Hay fever in Canada typically peaks from May to July, causing itchy, watery eyes, stuffy and runny noses, and even asthma flare-ups. Here’s what you need to know.

What causes hay fever?

An allergic reaction happens when your immune system overreacts to something otherwise benign. In the case of hay fever (also known as allergic rhinitis), that harmless substance is pollen from grass. “Grass relies on wind pollination, and the little granules of grass are quite small—the perfect size to go into your nose and lungs,” says Jason Lee, a Toronto doctor and specialist in clinical immunology and allergy. As for why some of us are sensitive to pollen in the first place, the causes of allergies are multi-factorial, with genetic predisposition and environmental factors among the usual suspects.

Many people commonly use hay fever as shorthand for all seasonal allergies, but this isn’t quite accurate, Lee adds, noting that the grass pollen referred to in the name is distinct from tree pollen (peaking March to May) and ragweed pollen (August to September), though symptoms can be much the same.

When is hay fever season, and is climate change making it longer or worse?

The prime time for hay fever in Canada is usually May to July, and whether or not global warming is making the season worse is unclear. Earlier spring-like conditions may be extending the window for seasonal allergies. “This is an area of active debate,” says Lee. “In some areas, certainly the pollen counts are up from historical averages, but in others maybe it’s staying the same.” But regardless of how climate change comes into play, the overall prevalence of hay fever, and allergic conditions in general, is undeniably on the rise.

What are the symptoms of hay fever?

Hay fever can come with wide-ranging symptoms: watery, itchy and red eyes, congestion or a runny nose, post-nasal drip, ear dysfunction (the ear connects to the back of the nose, and some people have difficulty equalizing the pressure) and lung issues. Asthma can flare up during peak allergy season.

Are there any effective non-prescription treatments?

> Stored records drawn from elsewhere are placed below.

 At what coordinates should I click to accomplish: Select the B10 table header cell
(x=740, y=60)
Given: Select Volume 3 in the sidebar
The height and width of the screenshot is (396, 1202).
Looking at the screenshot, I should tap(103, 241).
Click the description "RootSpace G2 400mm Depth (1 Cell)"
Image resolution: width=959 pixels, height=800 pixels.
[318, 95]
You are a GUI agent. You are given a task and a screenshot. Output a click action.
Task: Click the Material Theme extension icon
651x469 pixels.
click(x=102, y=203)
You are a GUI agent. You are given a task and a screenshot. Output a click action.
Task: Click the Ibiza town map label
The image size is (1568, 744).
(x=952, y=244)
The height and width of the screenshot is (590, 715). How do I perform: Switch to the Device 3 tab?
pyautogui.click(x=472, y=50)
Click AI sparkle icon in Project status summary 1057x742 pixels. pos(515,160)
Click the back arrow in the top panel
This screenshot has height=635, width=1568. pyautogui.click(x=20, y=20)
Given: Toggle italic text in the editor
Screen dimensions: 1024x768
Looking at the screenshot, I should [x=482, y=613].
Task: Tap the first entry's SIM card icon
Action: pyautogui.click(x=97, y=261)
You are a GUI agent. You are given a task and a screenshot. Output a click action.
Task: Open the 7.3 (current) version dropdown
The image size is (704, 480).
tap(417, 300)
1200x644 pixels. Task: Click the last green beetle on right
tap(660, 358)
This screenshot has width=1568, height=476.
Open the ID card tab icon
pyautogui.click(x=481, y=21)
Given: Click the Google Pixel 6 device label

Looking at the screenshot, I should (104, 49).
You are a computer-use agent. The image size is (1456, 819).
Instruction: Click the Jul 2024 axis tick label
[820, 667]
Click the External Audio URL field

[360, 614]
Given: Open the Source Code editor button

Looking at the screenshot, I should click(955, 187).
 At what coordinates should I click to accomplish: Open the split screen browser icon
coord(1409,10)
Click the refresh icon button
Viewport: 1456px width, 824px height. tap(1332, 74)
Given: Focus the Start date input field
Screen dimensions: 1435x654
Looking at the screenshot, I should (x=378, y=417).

Beyond taking medications, avoid allergen exposure when possible, closing windows, cleaning air ducts and wearing wraparound sunglasses to block pollen. Some alternative-health adherents advise eating unpasteurized, unfiltered honey to get small doses of allergen (basically, DIY immunotherapy). But Lee says this won’t expose you to the same grass pollen that causes hay fever—in other words, it’s not effective. And in the worst-case scenario, self-treating in this way—with allergens that aren’t measured or controlled—could cause an anaphylactic reaction. Similarly, although popping quercetin (a compound found in apples, onions and other plants, and also in health-food stores) has become popular, research backing this natural supplement for allergy relief is scarce. “We haven’t done human trials, so you don’t know the side effects,” Lee says.

What are the current allergy medication options?

Hay fever medications include antihistamines, available both over the counter and by prescription. Traditionally, allergy treatment follows a “ladder system,” explains Lee: if one drug doesn’t help, you’d move up the dose, and if that’s still not enough, you’d try a nose spray (such as a nasal antihistamine or nasal corticosteroid). If needed, you can also add prescription eye drops (most over-the-counter versions aren’t appropriate for long-term use). To understand the pros and cons of all your medication options, and what would work best for you, talk to your allergist.

Do you have to switch up the allergy meds you’re taking?

Tachyphylaxis—the technical term for developing a tolerance to a drug—isn’t supposed to happen with antihistamines. Nevertheless, Lee says that patients tell him all the time that their medication has just stopped working. So if you’re taking your daily Reactin to no avail, ask your allergist about other options.

Do allergy medications have long-term side effects?

“There’s no such thing as a side effect–free intervention,” says Lee, noting that some older, first-generation allergy drugs were implicated in heart rhythm problems and sleep disturbances, for example, while some newer medications can make you drowsy. Your treatment should be a joint decision between you and your doctor, based on what potential side effects you’re OK with.

Is there a cure for seasonal allergies like hay fever?

Immunotherapy is the closest thing to a cure. How it works: through a series of injections, or tablets you take under the tongue, you’re exposed to small, controlled doses of your specific allergen(s) over the course of three years. The goal is to fundamentally alter how your immune system reacts to these substances, easing symptoms in the long run. While immunotherapy doesn’t work for everyone, 70 percent of patients get some benefit from it. It’s what Lee considers “the only disease-modifying option”—the one allergy treatment that can lower your need for medication, even after you stop taking it.